Before declaring your major, be sure that it will be a good fit by researching the different degree options to determine not only the type of career options you will have, but also the courses that are required, and the likelihood of finding a job post-graduation in that particular field. While the degree may sound interesting, you may find that the courses do not match with your interests or the market is full of unemployed students with the same degree. This information will help you make decisions about potential minors or other degrees that will help you find your niche and differentiate you from the other graduates.
It is important to plan ahead so that you can make better use of you time and have a more pleasant college experience. For instance, if you plan to pursue a degree in English and want to earn a minor in Creative Writing, planning will help you determine which classes you should take to ensure that the focus of your major supports this path. You may also find that some of your classes overlap and the credits may be applied to both degrees. This will save you both time and money.
If you do find yourself in the 32 percent that choose a major that does not ultimately fit with your interests, don’t panic. Part of the college experience is exploring yourself and it may take you a little while to determine what path you want to take. So while it is important to plan, it is also important to stay flexible. You may take a course that you find particularly interesting and, perhaps, you will decide to shift focus. Or maybe you entered college “Undecided,” taking a few courses may help you to determine what you are interested in. With hundreds of majors to choose from it is likely that you may decide to change your major during the course of your college career. In fact, according to the University of Wisconsin, 80% of college students aren’t sure if they have selected the right major.
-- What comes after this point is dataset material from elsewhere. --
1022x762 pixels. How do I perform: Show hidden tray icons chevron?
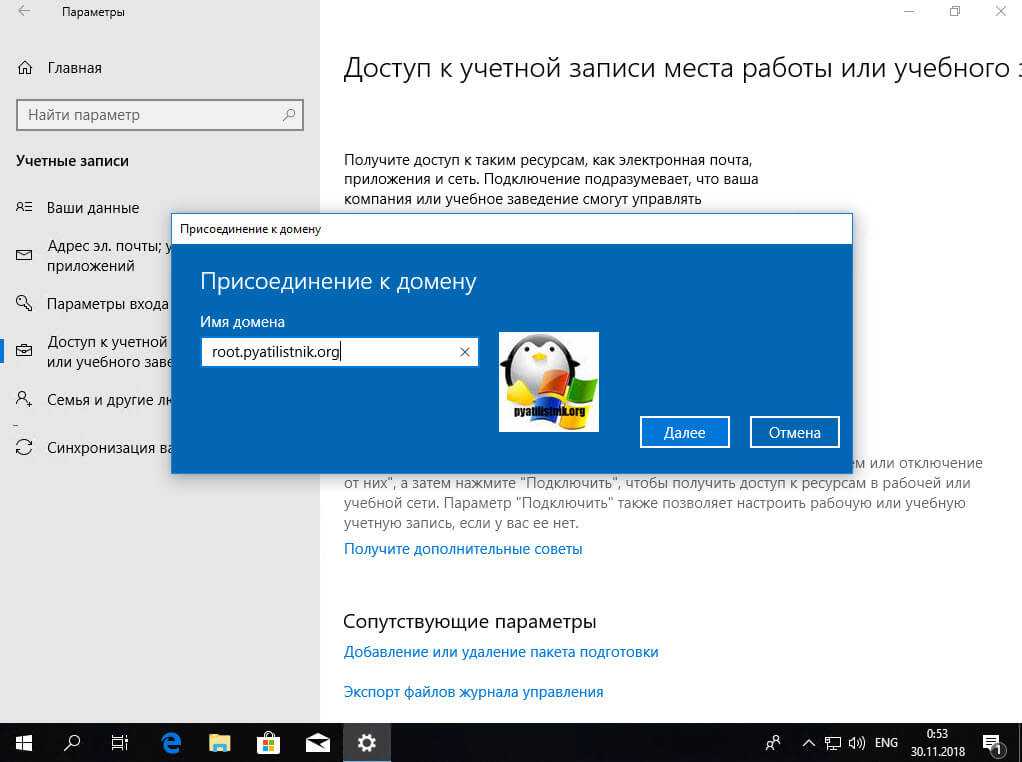[808, 743]
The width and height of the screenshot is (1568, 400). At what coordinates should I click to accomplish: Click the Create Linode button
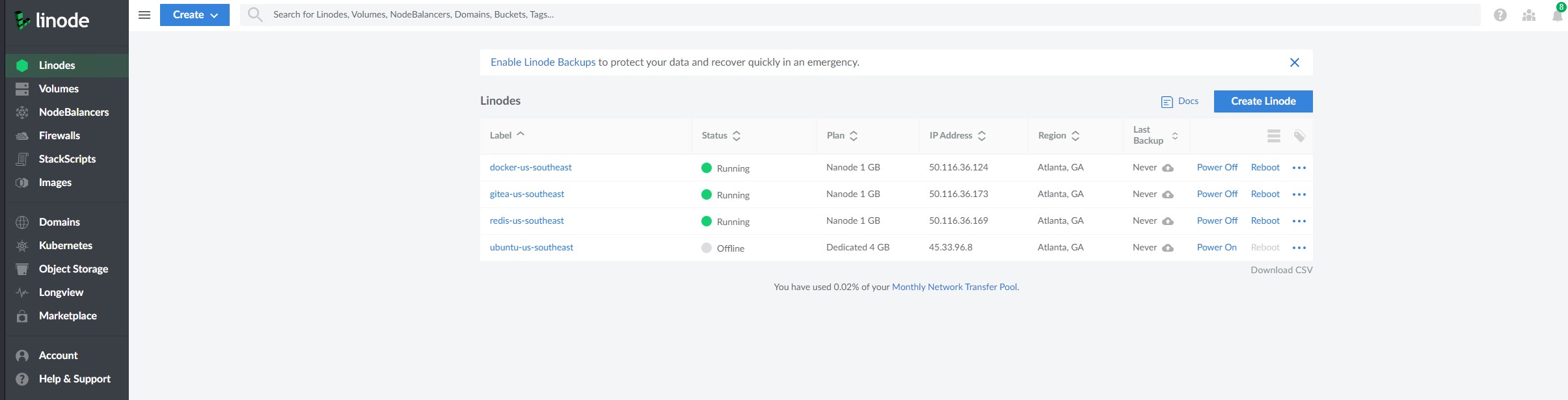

One way you can plan while also staying flexible to change is to plan your course schedule to include both general courses and degree specific courses. This will allow you to sample some of the courses in your field, while also taking courses that are required regardless of your major. If you do decide to change majors you won’t be starting over completely. If money is an issue there are also options to audit a class to determine if want to pay for them.
The college experience is an exciting time that allows you the opportunity to develop skills that will help you be successful in the real world. Take the time to discover what really interests you and set a plan that will help you succeed. Understanding where you are and where you want to be both short term and long term will help you make these decisions, while being flexible is also important as college is a time of self discovery and growth.